Does the act of committing a visual to words make it less good? Kelli Anderson wrote about this idea in her amazing popup book, Alphabet in Motion:
“When we jot down a thought, we trade a personal, firsthand, deeply embodied sensory experience for something more standardized. Once committed to typesetting, font selection, and publishing, the firsthand becomes material – our inner world becomes externalized as common property, and our ideas become fixed. Philosophers from Ludwig Wittgenstein to Bruno Latour have sought to differentiate the realms of reality that can and cannot be glimpsed through the written word, while generations of visual artists have sought to give tangible presence to human experiences that fall beyond language's edges.”
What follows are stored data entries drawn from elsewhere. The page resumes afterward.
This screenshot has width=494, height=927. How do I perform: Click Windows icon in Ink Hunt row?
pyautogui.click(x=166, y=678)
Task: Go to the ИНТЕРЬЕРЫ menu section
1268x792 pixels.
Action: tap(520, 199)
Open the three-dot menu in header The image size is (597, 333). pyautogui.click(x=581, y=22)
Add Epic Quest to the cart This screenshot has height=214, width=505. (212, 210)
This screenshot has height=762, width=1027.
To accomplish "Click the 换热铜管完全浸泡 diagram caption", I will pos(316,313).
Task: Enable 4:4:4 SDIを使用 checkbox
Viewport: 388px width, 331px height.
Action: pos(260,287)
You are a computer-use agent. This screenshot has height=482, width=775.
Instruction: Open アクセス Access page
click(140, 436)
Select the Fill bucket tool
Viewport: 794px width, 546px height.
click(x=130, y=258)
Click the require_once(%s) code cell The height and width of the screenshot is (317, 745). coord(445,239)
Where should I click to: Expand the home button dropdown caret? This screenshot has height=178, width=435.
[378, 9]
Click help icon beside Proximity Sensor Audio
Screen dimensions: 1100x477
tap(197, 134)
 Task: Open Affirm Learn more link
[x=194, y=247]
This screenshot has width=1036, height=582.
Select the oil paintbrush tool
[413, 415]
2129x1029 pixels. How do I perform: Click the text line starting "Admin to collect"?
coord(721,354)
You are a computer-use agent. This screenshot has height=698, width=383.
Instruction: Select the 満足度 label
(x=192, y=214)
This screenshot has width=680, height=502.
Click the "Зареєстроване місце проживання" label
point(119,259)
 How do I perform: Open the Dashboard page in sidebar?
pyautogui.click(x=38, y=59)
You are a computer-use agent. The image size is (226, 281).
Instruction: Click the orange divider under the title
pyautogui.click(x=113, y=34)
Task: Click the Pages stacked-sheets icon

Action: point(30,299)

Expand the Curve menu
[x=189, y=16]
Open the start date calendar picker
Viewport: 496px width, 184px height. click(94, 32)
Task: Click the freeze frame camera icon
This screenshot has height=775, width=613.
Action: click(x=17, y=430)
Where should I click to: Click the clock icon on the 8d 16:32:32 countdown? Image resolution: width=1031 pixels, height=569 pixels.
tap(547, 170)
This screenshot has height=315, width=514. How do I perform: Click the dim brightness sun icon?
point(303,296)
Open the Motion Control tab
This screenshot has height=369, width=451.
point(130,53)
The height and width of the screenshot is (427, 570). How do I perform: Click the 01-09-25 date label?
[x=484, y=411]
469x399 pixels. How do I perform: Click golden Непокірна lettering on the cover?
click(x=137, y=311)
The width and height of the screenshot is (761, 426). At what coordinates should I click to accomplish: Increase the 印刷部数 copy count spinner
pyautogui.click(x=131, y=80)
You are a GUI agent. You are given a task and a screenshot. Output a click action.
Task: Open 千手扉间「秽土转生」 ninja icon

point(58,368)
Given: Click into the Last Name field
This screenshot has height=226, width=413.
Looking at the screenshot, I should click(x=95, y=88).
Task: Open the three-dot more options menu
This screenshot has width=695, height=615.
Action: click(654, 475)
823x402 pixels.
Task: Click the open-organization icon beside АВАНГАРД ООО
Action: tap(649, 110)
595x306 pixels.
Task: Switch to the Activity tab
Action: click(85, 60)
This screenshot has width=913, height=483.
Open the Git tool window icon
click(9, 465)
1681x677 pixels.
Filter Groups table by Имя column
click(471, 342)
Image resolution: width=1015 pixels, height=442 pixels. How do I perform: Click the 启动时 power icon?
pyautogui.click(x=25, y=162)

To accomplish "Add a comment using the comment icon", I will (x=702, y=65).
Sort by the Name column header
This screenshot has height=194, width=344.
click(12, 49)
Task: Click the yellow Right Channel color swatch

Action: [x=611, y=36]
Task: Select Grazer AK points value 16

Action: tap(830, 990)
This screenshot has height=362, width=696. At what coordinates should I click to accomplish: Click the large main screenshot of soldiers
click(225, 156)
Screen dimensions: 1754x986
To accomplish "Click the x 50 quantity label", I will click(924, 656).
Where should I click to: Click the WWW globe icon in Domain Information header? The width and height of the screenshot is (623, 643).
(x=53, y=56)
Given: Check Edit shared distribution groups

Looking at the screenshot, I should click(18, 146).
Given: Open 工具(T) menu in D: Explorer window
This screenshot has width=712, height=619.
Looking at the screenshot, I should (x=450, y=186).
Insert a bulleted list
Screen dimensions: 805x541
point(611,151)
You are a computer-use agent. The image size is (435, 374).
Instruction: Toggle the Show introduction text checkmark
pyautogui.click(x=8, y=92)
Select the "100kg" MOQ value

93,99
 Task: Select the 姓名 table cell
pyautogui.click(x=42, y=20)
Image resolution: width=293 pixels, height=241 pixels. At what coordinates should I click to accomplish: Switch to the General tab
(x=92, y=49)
She goes on to make the important distinction between letters as content and letters as forms/typography in graphic design:
“Typography may very well be the precise location where this paradox is resolved. Letterform is simultaneously a verbal and a visual experience. A letter can be thought of as a codified symbol helping us communicate, but a letter is also a shape that we see. When we write letters – in sentences and paragraphs – we use them as a tool to package our ideas so we can share them. But also: When we examine a letterform as itself – think of a giant A in a type specimen – we engage in a different kind of viewing, one that is a sensory, aesthetic, cultural.”
Henrik Karlsson writes about this idea of when we should visualize and when we should write from a writer’s perspective:
“When we put words to a thought, we have to compress something that is like a web in our mind, filled with connections and associations going in all directions, turning that web into a sequential string of words; we have to compress what is high-dimensional into something low-dimensional. This has all sorts of advantages, which I will return to, but the point I want to emphasize here is that compression is effortful.” – Source
This helps me understand how I visualize something – which is not as a solidified thing, but as a continually shapeshifting thing that maintains connections to other things. Only when I need to describe it, which is of course often necessary, does it settle into something. But the possibilities attached to it are now severed in some ways. Whereas if I were to sit down to make the idea directly, those connections could still have some flexibility in that process. Again from Henrik Karlsson, "Writing forces precision, which can fool us into locking in details we have no reason to lock in..."
I think this is the key to why comps and moodboards can be so tricky. You need to make visual ideas concrete in enough of a way that others can understand – “turning a web into a sequential string” – without somehow fully committing, so that you can maintain some shapeshifting and flexible qualities.